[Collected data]
↓↓↓
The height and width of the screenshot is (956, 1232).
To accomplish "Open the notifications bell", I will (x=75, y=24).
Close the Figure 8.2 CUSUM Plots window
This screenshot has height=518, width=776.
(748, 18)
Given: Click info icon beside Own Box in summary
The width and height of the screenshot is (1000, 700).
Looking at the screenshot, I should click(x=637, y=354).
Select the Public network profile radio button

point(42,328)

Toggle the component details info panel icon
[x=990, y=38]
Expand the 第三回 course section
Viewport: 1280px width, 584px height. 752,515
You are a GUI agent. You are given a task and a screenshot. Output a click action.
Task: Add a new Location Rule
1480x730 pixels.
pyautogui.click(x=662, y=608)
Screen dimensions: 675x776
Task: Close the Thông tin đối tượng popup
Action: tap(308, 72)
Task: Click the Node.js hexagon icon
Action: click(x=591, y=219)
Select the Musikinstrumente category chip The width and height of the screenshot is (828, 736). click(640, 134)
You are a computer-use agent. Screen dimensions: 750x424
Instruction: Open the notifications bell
↑↑↑
#### [TASK STATEMENT]
Restate, please, word for word the span of records running from the first line to the line bearing "You are a GUI", both included, and nothing outside it.

#### [THE ANSWER]
The height and width of the screenshot is (956, 1232).
To accomplish "Open the notifications bell", I will (x=75, y=24).
Close the Figure 8.2 CUSUM Plots window
This screenshot has height=518, width=776.
(748, 18)
Given: Click info icon beside Own Box in summary
The width and height of the screenshot is (1000, 700).
Looking at the screenshot, I should click(x=637, y=354).
Select the Public network profile radio button

point(42,328)

Toggle the component details info panel icon
[x=990, y=38]
Expand the 第三回 course section
Viewport: 1280px width, 584px height. 752,515
You are a GUI agent. You are given a task and a screenshot. Output a click action.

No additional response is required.